One thing I’ve noticed about my code is that an awful lot of the
comments are of the form

call_some_function();
	// XXX - Error-checking

(where
XXX
is an easily-grepped
marker for something that needs to be fixed.)

The proximate reason for this accumulation of “do something smart if
something goes wrong to-do items is that a lot of the time, the
function in which this appears doesn’t have a mechanism for reporting
errors, so I don’t know what to do if I detected a run-time error.

This leads to the other big problem, the one where I’m calling another
function of mine, which doesn’t report errors, so I can’t even tell if
something went wrong.

So if a() calls b() which calls
c(), all three are likely to have
XXX - Error-checking
comments; but c() doesn’t know what to do in case of en
error, and b() and a() don’t even know how
to detect errors. And so the XXX comments accumulate.

For me, this is often caused by the fact that experimental programming
and production programming are quite different: when I’m learning a
new system, such as a new graphics or math library, I want to figure
out which functions I’m supposed to call to get the results I want,
what the various data structures do, which one of multiple approaches
to the problem works best, and so forth.

If I set up a test environment (e.g., a database server so I can play
around with database-manipulation code), I’ll be keeping an eye on it
to make sure that everything is sane, so my experimental code needn’t
worry about checking whether the server is up. And if it can’t make a
connection, it’ll likely dump core; but since I don’t have any
precious data or users who’ll yell at me if things go wrong, it
doesn’t matter. It’s best to just set up a working environment and
hammer at the code until it works. I tend to accumulate a large number
of ad hoc modules, functions, data files with names like
foo, bar, foo2, and so forth.

In production, of course, this isn’t good enough: all sorts of things
can go wrong: servers go down, network connections get broken, runaway
processes suck up all available memory, users try to open nonexistent
files, viruses try to overflow buffers, and so forth. Code needs not
only to detect errors, but deal with them as gracefully as possible.

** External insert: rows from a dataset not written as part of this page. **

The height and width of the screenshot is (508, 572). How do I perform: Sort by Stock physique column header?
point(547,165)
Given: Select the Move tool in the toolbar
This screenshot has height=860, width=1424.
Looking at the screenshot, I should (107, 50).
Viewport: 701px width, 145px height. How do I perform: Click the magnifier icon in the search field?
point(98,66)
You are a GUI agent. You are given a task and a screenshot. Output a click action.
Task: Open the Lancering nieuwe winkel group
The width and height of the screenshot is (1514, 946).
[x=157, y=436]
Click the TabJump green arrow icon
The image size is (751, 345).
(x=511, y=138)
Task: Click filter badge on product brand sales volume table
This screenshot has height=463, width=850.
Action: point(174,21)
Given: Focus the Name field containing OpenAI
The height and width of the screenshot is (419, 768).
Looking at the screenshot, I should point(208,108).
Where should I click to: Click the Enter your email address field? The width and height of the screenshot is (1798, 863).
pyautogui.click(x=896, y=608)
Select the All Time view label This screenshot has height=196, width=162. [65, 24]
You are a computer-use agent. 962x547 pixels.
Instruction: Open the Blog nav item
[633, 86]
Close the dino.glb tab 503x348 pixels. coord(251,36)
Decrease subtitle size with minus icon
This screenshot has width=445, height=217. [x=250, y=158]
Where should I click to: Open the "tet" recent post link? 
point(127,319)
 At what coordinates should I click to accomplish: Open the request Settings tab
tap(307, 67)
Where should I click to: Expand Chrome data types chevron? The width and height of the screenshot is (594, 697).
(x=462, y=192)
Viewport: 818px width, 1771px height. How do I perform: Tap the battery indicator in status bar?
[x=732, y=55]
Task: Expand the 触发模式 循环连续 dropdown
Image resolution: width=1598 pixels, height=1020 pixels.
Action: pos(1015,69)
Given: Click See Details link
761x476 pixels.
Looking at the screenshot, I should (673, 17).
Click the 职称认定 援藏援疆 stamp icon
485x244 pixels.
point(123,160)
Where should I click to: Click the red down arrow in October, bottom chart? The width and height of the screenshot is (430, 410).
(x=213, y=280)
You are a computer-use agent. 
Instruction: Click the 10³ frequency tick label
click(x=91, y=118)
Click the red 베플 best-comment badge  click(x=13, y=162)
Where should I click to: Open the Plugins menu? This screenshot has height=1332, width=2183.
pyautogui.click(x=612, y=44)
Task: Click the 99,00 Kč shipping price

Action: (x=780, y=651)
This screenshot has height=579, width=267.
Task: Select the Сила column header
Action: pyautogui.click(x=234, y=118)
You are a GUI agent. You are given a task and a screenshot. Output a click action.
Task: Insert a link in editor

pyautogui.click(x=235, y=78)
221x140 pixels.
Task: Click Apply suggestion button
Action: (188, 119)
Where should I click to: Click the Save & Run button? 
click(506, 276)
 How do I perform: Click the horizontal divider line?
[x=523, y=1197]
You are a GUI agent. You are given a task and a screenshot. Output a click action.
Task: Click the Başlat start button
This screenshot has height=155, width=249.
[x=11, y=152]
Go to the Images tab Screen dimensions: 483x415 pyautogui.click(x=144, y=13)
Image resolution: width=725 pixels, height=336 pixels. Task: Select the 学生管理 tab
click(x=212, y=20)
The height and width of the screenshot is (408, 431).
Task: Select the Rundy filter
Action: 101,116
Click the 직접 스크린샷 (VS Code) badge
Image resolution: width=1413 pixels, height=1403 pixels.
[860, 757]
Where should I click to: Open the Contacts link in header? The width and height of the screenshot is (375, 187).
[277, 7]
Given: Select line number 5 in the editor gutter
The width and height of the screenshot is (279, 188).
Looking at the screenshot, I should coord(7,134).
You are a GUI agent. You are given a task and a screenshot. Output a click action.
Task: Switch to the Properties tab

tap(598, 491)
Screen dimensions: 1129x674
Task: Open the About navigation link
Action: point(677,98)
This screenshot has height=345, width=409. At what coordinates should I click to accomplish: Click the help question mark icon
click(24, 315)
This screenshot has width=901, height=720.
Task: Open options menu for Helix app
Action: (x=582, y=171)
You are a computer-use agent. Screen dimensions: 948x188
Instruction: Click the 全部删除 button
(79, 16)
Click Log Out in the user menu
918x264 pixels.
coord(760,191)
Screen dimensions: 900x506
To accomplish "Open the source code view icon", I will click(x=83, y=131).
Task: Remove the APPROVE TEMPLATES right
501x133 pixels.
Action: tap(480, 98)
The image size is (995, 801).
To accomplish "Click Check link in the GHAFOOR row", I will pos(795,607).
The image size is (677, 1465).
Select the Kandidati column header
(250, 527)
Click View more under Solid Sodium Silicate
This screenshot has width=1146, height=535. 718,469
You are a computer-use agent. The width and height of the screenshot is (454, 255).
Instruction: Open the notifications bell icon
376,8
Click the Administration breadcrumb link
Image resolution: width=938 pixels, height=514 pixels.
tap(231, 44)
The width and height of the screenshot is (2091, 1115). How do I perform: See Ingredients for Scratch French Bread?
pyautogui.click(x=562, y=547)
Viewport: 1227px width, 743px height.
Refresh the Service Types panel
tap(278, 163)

But if I’m working on a larger project, and working on adding new
functionality that I’m not familar with, the temptation is strong to
take the “learning” code that’s been hammered into some kind of shape,
and plop it in the middle of existing production code.

Neither approach is inherently wrong. Each is appropriate in certain
contexts. You want to keep things loose and fluid and unstructured
while learning, because by definition you don’t know what’s going and
what’s best. And you want to have things organized, structured, and
regimented in production, to make it easier to avoid and find bugs, to
ensure code quality and stability.

But this difference does mean that it can be hard to integrate new
code into production code.

Often, test code is so messy that there’s really no choice but to do a
complete rewrite. Neater test code is worse in this regard, since it
may trick you into thinking that with just a little bit of cleaning
up, you can use it in production.

So it’s important, when moving from test to production code, to ask
oneself how errors should be reported. This takes a bit more planning
ahead of time, but like security, it’s easier to build it in from the
start than to retrofit it onto existing code.

The thing that works for me is:

  1. Think of a function to add.
  2. Write a comment describing the function: what it does, which
    arguments it takes, what value(s) it returns, and what it does in case
    of error.
  3. Write the function.

In that order.

This may be more structured than you want in the playing-around phase,
in which case you should definitely consider using it during the
hammering-into-shape phase, after you have the basic functionality
working, and before you’ve started moving test code into production.
Over time, though, this kind of forethought may become automatic
enough that it doesn’t get much in the way of experimentation.